That demonstrates an important point about how attitudes change. Whatever we might have agreed to in our original agreements with the European Union that lock this tax in place, albeit reduced by the previous Labour Government to the minimum of 5%—I celebrate that—we are now, within the European Union, operating in a system based on a different principle—the principle that taxes should be harmonised as part of the single market. I refer the House to article 113 of the treaty on the functioning of the European Union, which says:

“The Council shall, acting unanimously…adopt provisions for the harmonisation of legislation concerning turnover taxes, excise duties and other forms of indirect taxation to the extent that such harmonisation is necessary to ensure the establishment and the functioning of the internal market and to avoid distortion of competition.”

So taxation has crept into the idea of being part of the single market. At the point at which this country signed up to the Common Market, or even at the stage of the Single European Act or of the Maastricht treaty, this principle crept into the acquis communautaire of the European Union rather than being something that was expressly agreed by this House.

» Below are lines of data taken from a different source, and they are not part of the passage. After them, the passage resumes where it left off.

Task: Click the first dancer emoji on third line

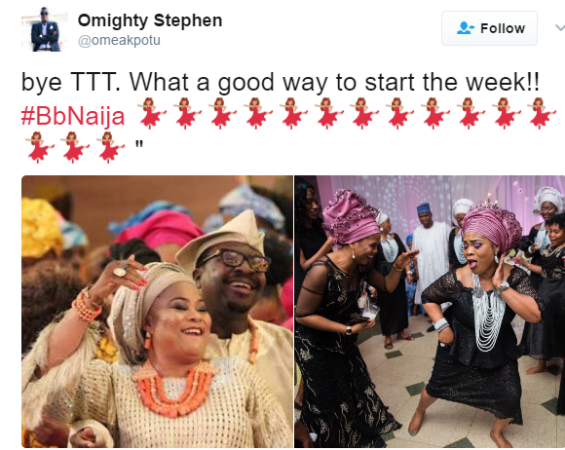Action: (39, 147)
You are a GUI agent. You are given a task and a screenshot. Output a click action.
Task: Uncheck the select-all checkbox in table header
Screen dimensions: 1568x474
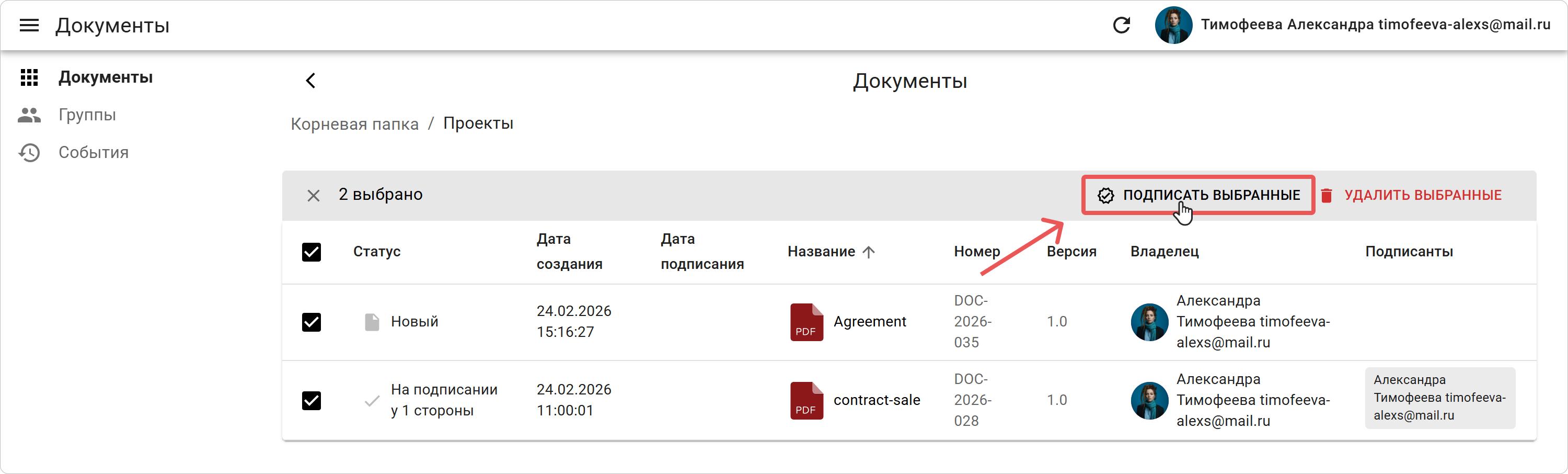[311, 252]
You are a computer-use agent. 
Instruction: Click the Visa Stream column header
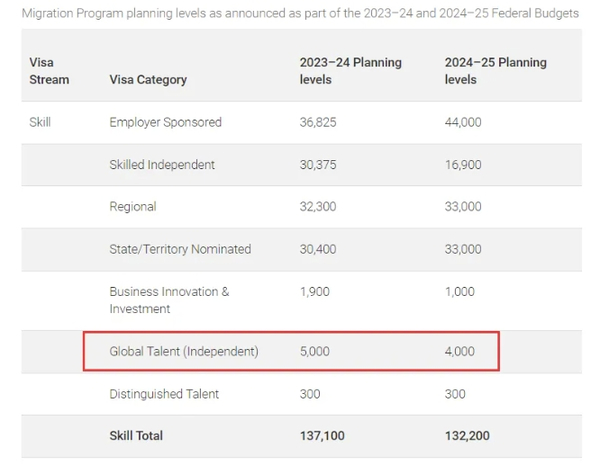click(49, 71)
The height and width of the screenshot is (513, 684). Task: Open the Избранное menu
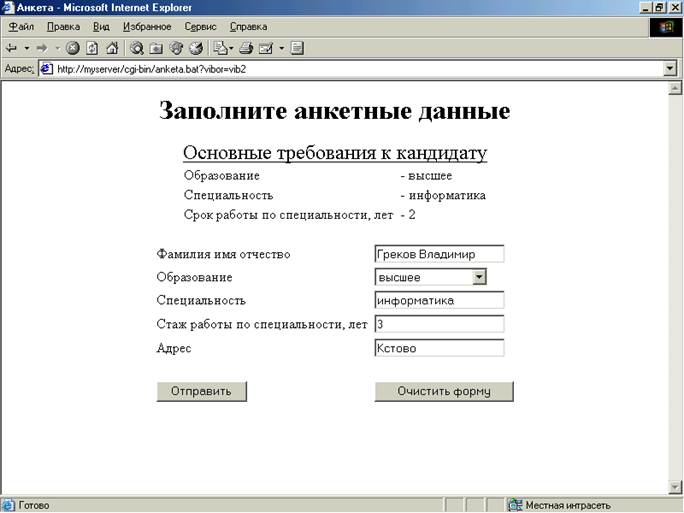146,26
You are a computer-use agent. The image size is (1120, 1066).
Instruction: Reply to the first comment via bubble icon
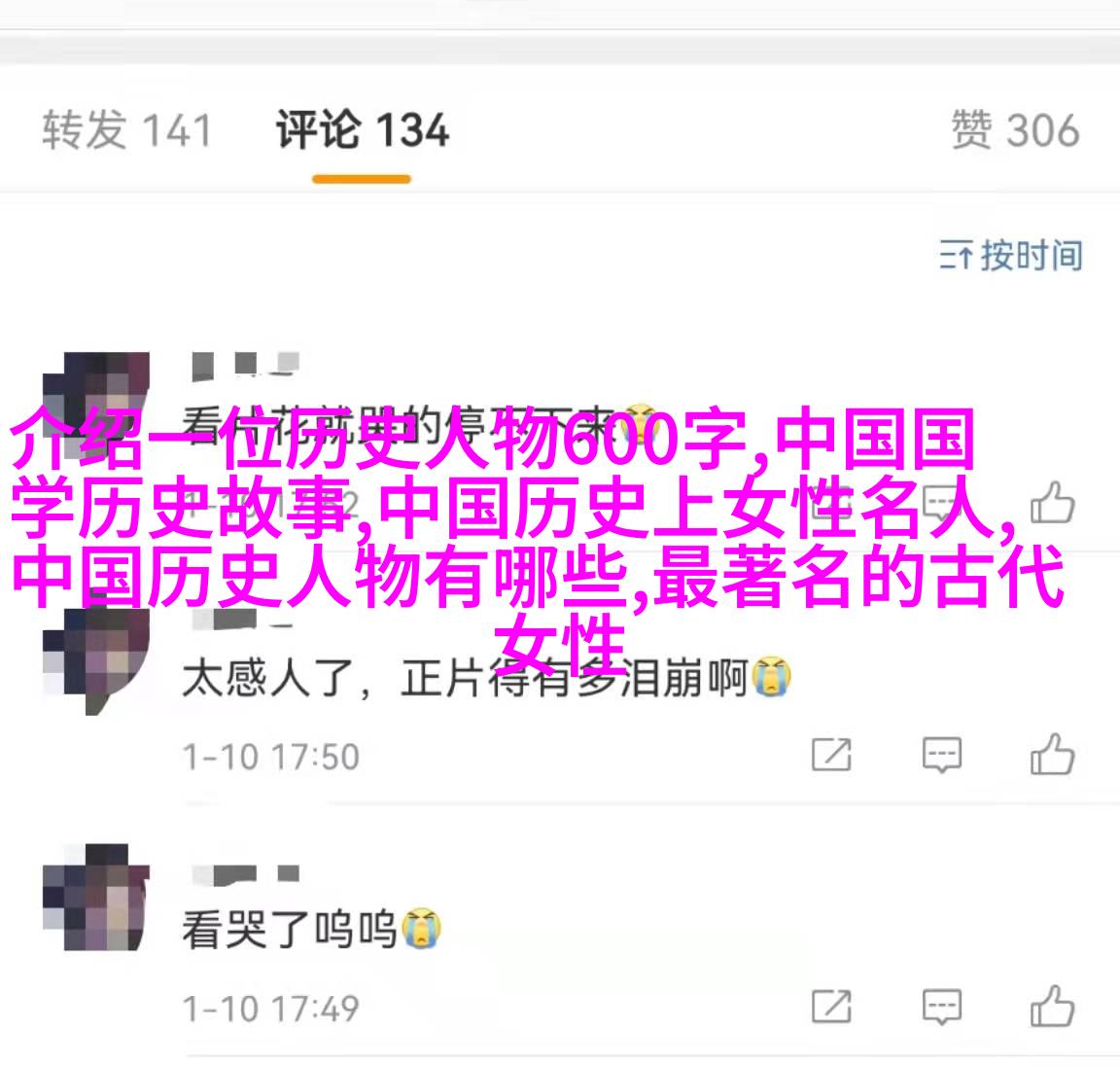tap(941, 505)
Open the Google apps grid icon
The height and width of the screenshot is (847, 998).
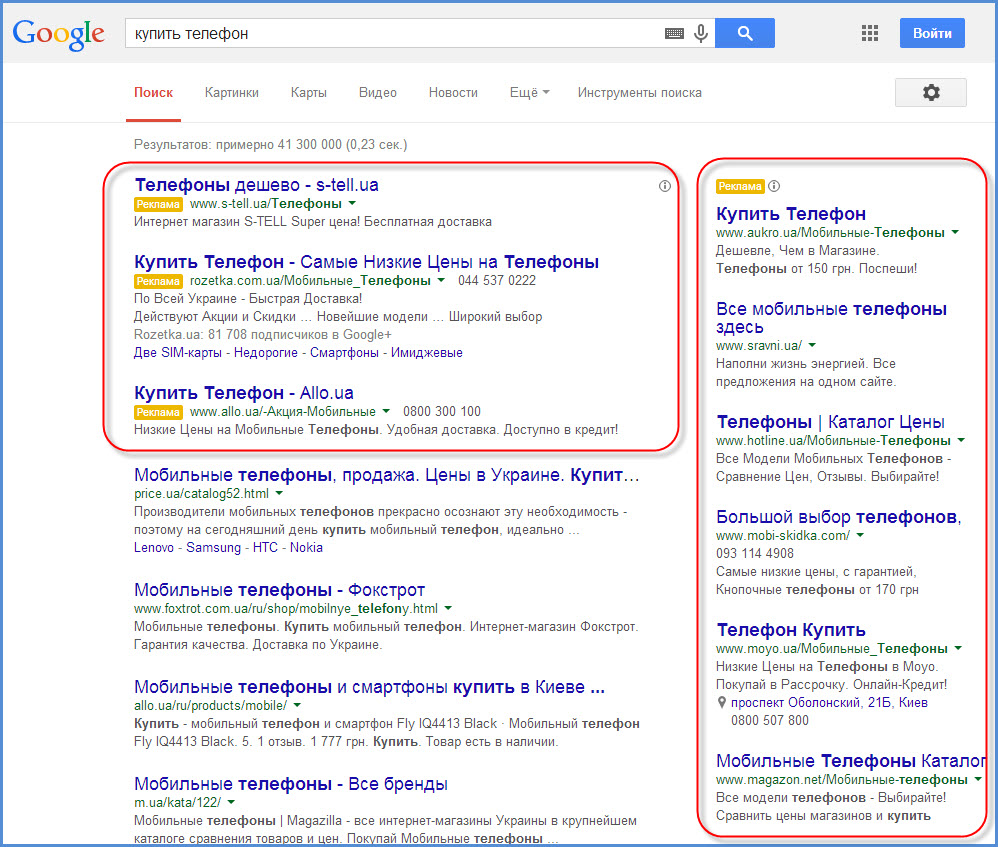869,33
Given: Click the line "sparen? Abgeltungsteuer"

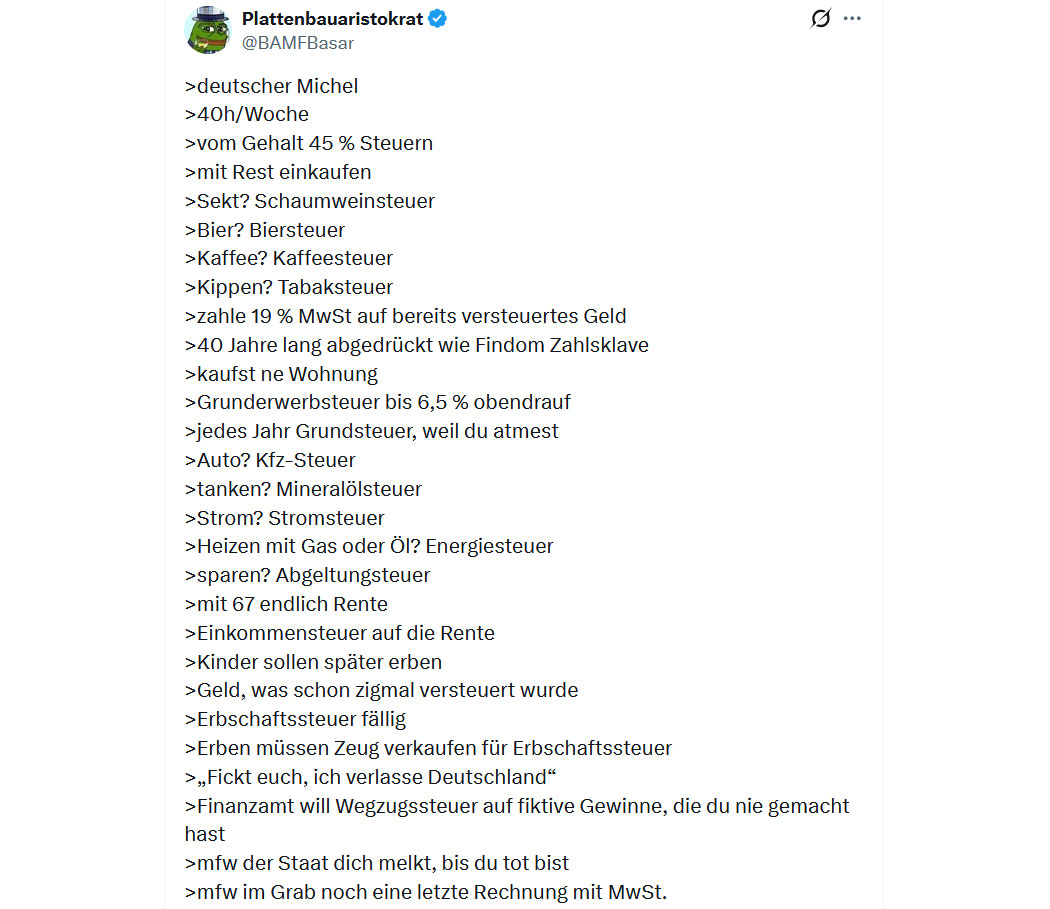Looking at the screenshot, I should point(307,575).
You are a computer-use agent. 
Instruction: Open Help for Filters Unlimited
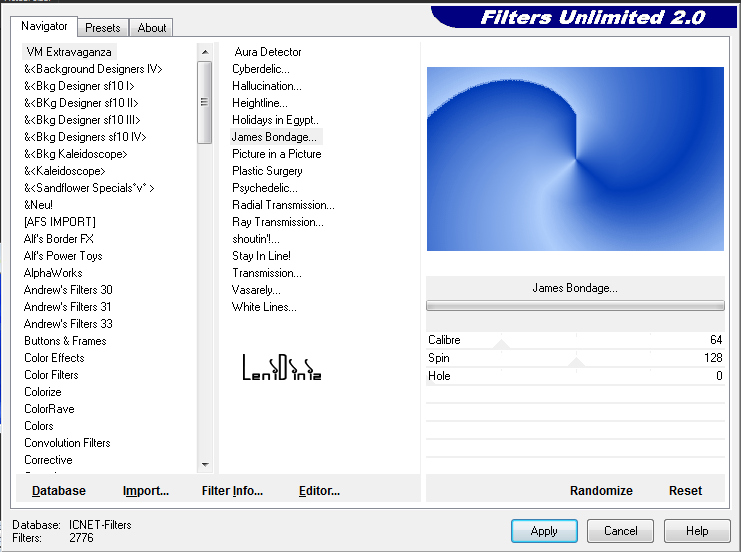click(697, 531)
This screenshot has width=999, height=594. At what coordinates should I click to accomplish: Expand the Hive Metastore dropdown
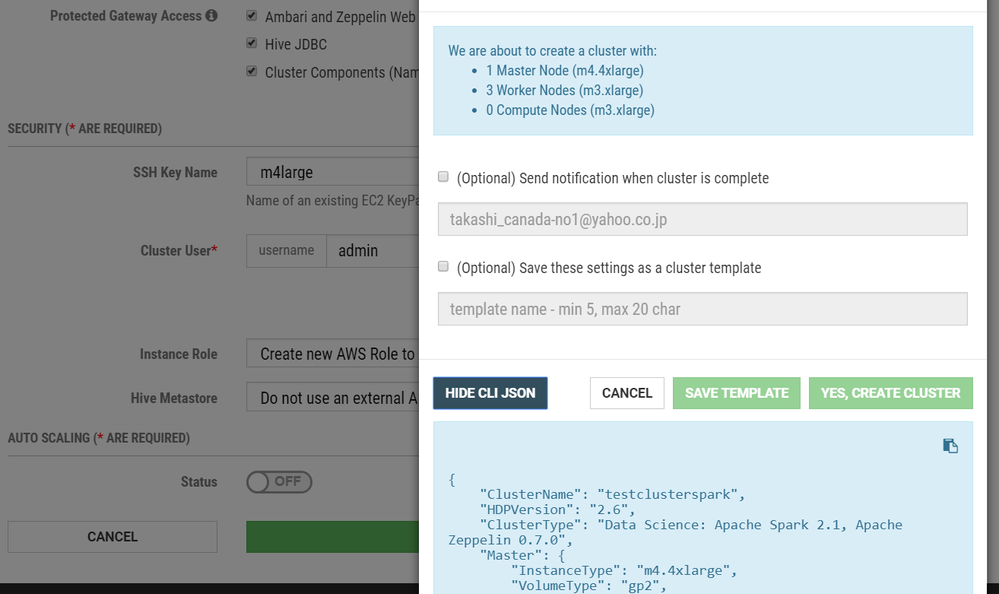pyautogui.click(x=332, y=398)
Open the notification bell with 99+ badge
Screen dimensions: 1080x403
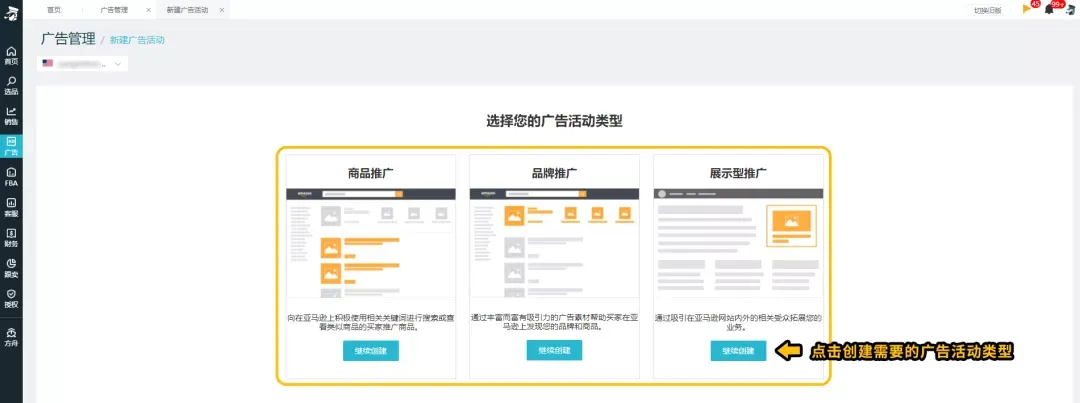[1048, 9]
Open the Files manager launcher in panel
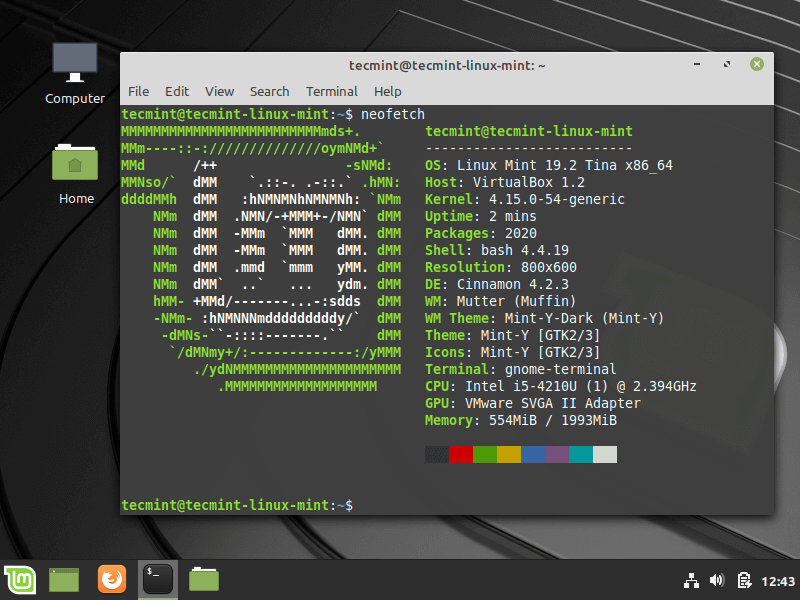 click(204, 579)
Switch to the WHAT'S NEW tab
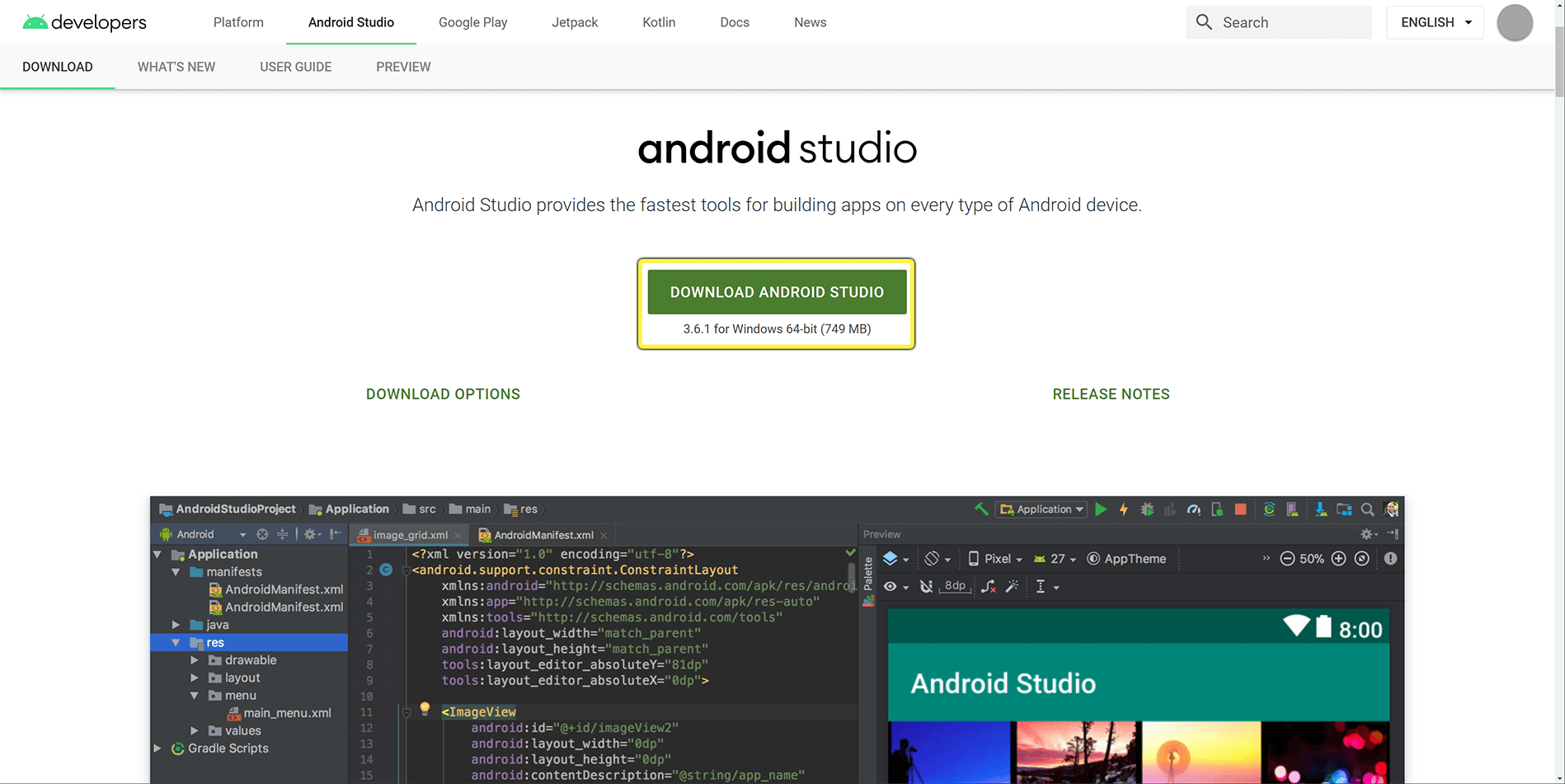The width and height of the screenshot is (1565, 784). click(x=176, y=67)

I very much hope that the Government will negotiate something fundamental on this particular tax, and I am looking forward to what the Minister has to say about it. However, I make no apology for raising the far more general principle that different taxation regimes in different countries represent different social settlements and the development of our societies in different ways at different paces. That is why we are separate nations and separate peoples with separate democracies.

The attempt to use the pretext of the single market to harmonise taxes is one of the most democratically regressive manoeuvres the European Union could adopt. France puts VAT on food and children’s clothes, but this country would not put VAT on such items. Ever since we adopted the cheap food policy following the abolition of the corn laws in the 1840s, that has been part of the fabric of our social settlement. It is the right of an individual nation state to continue to evolve its social settlement, and the conduct of Government and the imposition of taxes are inseparable from that democratic social settlement.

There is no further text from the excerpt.